Danach kam die regelbare Link Endfed an die Reihe. Sie hat einen eingebauten Leistungsindikator, der ausgehende Sendeleistung anzeigen soll. Um es gleich vorweg zu nehmen… Ich bin auf der einen Seite ziemlich enttäuscht von der Antenne, aber auf der anderen Seite auch wieder ziemlich begeistert. Wie kommt das? Ist ganz einfach. Die Antenne funktioniert bei mir nicht wie vorhergesagt. Nun habe ich auch auf meinem Kern ein paar mehr Windungen als ursprünglich vorgesehen. Von 10-30m ist meine Ausführung dieser Antenne schlechtweg Mist. Sie ist nicht abstimmbar (auch nicht mit dem Radial) und es wird auch keine ausgehende Sendeleistung angezeigt. Völlig überwältigt dagegen bin ich vom Verhalten im Bereich 40 – 160 (!!!) m. Auf allen 4 Bändern (40, 60, 80, 160m) kann die Antenne mit dem Drehkondensatur in Resonanz gebracht werden UND es wird tatsächlich Leistung abgestrhlt. Auf den Bänder 80 und 160m habe ich zusätz lich das mobile Bandmaßradial angeschlossen. Es ist ein 20m langes Metallbandmaß mit einem Bananenstecker. Sogar auf 160m konnte ich, obwohl die Sonne bereits aufgegangen war, noch ein QSO mit PA führen. Auf 40m ließ ein dicker Kontest und auf 80m konnte ich die ganzen DL Runden laut und KLar hören. Auf 80m wurde I, HB, SM, F und OH in CW erreicht. Das finde ich persönlich ziemlich beeindruckend. Ich hatte aber den Eindruck, das ich ein leichtes prasseln im Bandrauschen vernehmen konnte, das ich bei der GP Antenne absolut nicht gehört habe. Wahrscheinlich verhält sie sich nicht ganz so ruhig. Ich werde den Endfedtuner nicht verändern. Allerdings tausche ich den durch die Trennstellen unterbrochenen Strahlerdraht gegen einen durchgehenden aus.

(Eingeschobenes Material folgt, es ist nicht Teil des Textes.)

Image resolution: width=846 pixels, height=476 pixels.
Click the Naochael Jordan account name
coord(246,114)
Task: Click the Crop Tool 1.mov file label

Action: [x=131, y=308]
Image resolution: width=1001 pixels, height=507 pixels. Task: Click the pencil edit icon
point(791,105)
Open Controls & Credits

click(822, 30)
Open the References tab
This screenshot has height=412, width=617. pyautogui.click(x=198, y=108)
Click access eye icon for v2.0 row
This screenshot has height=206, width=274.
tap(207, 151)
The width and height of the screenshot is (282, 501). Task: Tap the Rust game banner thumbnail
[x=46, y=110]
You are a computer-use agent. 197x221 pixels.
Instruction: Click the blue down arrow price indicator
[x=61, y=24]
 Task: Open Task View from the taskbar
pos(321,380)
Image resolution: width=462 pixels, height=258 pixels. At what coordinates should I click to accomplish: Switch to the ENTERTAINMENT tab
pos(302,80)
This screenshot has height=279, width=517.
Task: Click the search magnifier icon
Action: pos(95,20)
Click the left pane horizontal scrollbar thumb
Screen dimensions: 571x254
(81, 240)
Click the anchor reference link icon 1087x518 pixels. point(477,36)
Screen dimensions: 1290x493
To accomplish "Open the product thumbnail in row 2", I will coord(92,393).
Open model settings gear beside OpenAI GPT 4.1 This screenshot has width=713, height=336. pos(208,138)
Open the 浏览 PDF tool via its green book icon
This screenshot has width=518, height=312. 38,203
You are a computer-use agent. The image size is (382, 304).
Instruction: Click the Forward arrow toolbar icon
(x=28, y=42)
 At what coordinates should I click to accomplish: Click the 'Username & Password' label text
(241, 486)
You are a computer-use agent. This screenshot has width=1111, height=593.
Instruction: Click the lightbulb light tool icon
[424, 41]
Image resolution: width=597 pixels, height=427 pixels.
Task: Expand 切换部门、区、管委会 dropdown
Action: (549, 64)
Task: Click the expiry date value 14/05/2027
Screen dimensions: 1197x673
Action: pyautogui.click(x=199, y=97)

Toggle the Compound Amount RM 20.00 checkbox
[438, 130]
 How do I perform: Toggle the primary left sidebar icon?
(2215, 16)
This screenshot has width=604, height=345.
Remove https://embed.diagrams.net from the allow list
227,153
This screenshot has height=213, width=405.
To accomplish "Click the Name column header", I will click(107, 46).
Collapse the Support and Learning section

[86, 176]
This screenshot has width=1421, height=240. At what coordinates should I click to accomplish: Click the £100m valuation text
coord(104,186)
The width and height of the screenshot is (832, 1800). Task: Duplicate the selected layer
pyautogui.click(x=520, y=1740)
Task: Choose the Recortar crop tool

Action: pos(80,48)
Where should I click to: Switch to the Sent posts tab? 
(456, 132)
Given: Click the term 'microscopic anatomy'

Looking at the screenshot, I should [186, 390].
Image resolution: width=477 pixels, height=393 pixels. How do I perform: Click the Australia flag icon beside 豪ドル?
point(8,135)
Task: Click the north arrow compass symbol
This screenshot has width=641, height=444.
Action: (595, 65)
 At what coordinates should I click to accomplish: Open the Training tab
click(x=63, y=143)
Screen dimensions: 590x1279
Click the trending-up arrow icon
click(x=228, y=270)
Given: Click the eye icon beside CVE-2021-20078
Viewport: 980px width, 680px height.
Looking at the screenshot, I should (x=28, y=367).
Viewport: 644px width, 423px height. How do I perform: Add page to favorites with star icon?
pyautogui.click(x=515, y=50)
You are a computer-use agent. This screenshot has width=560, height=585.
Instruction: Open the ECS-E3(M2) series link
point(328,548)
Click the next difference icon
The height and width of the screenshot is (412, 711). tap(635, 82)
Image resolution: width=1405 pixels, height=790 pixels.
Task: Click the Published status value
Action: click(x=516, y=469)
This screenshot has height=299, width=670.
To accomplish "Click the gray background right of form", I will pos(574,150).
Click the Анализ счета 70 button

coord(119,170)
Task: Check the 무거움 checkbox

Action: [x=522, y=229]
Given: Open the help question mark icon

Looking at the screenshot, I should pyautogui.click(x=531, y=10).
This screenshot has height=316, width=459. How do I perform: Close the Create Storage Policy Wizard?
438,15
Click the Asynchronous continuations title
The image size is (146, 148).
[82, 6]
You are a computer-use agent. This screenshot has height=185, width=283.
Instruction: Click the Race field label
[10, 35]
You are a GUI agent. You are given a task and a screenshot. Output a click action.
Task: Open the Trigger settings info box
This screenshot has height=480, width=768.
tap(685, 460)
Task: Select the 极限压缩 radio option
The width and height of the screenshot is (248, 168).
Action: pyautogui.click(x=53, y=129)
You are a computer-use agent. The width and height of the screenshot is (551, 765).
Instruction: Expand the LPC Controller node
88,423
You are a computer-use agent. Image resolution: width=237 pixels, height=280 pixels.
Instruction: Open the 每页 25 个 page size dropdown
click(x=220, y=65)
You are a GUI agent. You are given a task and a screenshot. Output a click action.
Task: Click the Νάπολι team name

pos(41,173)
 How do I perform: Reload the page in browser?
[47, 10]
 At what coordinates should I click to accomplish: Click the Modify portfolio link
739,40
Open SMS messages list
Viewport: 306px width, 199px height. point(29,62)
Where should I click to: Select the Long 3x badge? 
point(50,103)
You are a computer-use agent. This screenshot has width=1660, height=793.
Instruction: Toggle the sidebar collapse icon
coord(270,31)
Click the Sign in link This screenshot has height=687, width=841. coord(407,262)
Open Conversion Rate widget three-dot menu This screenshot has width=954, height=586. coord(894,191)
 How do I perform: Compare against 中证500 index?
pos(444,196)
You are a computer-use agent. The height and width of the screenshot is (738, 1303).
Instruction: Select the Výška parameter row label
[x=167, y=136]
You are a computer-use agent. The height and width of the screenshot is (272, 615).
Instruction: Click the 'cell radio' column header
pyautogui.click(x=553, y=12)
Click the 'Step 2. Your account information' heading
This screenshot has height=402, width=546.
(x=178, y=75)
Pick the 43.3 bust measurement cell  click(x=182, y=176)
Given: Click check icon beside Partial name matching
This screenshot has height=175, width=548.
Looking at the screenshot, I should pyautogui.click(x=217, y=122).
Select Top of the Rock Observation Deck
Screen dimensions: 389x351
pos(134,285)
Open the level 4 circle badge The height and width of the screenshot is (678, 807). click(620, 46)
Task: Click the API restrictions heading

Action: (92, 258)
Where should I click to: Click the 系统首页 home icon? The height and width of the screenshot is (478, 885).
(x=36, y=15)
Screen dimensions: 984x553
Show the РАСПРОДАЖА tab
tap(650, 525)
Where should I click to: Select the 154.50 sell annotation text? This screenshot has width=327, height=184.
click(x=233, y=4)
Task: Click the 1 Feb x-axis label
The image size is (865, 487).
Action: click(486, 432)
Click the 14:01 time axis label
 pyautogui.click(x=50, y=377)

Zum Schluß stand dann noch mein SOTA Steckdipol auf dem Programm. Nun ja, so ein Steckdipol ist eben ein Dipol und sollte auf allen bemessenen Bändern an einer Stelle Resonant sein. Ich habe diesen für 10, 15, 20, 30 und 40m bemessen. 10, 15 und 40m sind OK, an den anderen Bändern muß ich noch etwas nachfeilen. Diese Steckdipole sind schon eine feine Sache. Allerdings haben sie den Nachteil, das sie eben nur an einer Stelle des jeweiligen Bandes in Resonanz sind. Ein Bandwechsel ist mit einem kurzen Einfahren des Mastes verbunden. Ich habe den Steckdipol heute morgen an meinen 7m Portabelmast gehängt, weil ich den mitnehme, wen ich zu Fuß unterwegs bin. Auf dem Fahrrad kann ich den 10m Minimast mitnehmen.